## PROBLEM STATEMENT
From top to bottom, restate the entries below word for word.

[Excerpts from a dataset]
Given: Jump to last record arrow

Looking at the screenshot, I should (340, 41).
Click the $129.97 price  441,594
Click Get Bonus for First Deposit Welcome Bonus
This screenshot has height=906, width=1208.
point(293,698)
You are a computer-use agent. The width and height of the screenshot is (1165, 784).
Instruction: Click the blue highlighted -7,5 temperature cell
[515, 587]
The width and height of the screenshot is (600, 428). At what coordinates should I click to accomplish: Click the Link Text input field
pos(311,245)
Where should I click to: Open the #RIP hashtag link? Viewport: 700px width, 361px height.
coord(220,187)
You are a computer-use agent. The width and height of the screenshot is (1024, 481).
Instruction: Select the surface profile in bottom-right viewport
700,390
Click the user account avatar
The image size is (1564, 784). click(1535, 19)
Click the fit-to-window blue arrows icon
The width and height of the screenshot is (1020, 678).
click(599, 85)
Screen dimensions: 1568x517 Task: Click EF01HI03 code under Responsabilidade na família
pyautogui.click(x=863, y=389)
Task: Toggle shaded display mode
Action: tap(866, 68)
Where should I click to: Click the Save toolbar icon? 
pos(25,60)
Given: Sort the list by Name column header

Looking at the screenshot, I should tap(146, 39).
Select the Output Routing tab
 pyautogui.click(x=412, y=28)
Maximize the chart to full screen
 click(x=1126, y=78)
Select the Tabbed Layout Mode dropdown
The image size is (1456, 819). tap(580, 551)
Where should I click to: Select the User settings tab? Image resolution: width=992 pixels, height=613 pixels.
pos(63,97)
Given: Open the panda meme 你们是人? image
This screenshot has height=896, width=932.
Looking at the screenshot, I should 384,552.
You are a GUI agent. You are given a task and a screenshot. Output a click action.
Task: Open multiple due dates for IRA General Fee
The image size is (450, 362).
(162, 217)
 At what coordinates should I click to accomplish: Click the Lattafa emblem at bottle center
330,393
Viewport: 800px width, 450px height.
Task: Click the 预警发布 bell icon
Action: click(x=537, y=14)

## TASK RESULT
Given: Jump to last record arrow

Looking at the screenshot, I should (340, 41).
Click the $129.97 price  441,594
Click Get Bonus for First Deposit Welcome Bonus
This screenshot has height=906, width=1208.
point(293,698)
You are a computer-use agent. The width and height of the screenshot is (1165, 784).
Instruction: Click the blue highlighted -7,5 temperature cell
[515, 587]
The width and height of the screenshot is (600, 428). At what coordinates should I click to accomplish: Click the Link Text input field
pos(311,245)
Where should I click to: Open the #RIP hashtag link? Viewport: 700px width, 361px height.
coord(220,187)
You are a computer-use agent. The width and height of the screenshot is (1024, 481).
Instruction: Select the surface profile in bottom-right viewport
700,390
Click the user account avatar
The image size is (1564, 784). click(1535, 19)
Click the fit-to-window blue arrows icon
The width and height of the screenshot is (1020, 678).
click(599, 85)
Screen dimensions: 1568x517 Task: Click EF01HI03 code under Responsabilidade na família
pyautogui.click(x=863, y=389)
Task: Toggle shaded display mode
Action: tap(866, 68)
Where should I click to: Click the Save toolbar icon? 
pos(25,60)
Given: Sort the list by Name column header

Looking at the screenshot, I should tap(146, 39).
Select the Output Routing tab
 pyautogui.click(x=412, y=28)
Maximize the chart to full screen
 click(x=1126, y=78)
Select the Tabbed Layout Mode dropdown
The image size is (1456, 819). tap(580, 551)
Where should I click to: Select the User settings tab? Image resolution: width=992 pixels, height=613 pixels.
pos(63,97)
Given: Open the panda meme 你们是人? image
This screenshot has height=896, width=932.
Looking at the screenshot, I should 384,552.
You are a GUI agent. You are given a task and a screenshot. Output a click action.
Task: Open multiple due dates for IRA General Fee
The image size is (450, 362).
(162, 217)
 At what coordinates should I click to accomplish: Click the Lattafa emblem at bottle center
330,393
Viewport: 800px width, 450px height.
Task: Click the 预警发布 bell icon
Action: click(x=537, y=14)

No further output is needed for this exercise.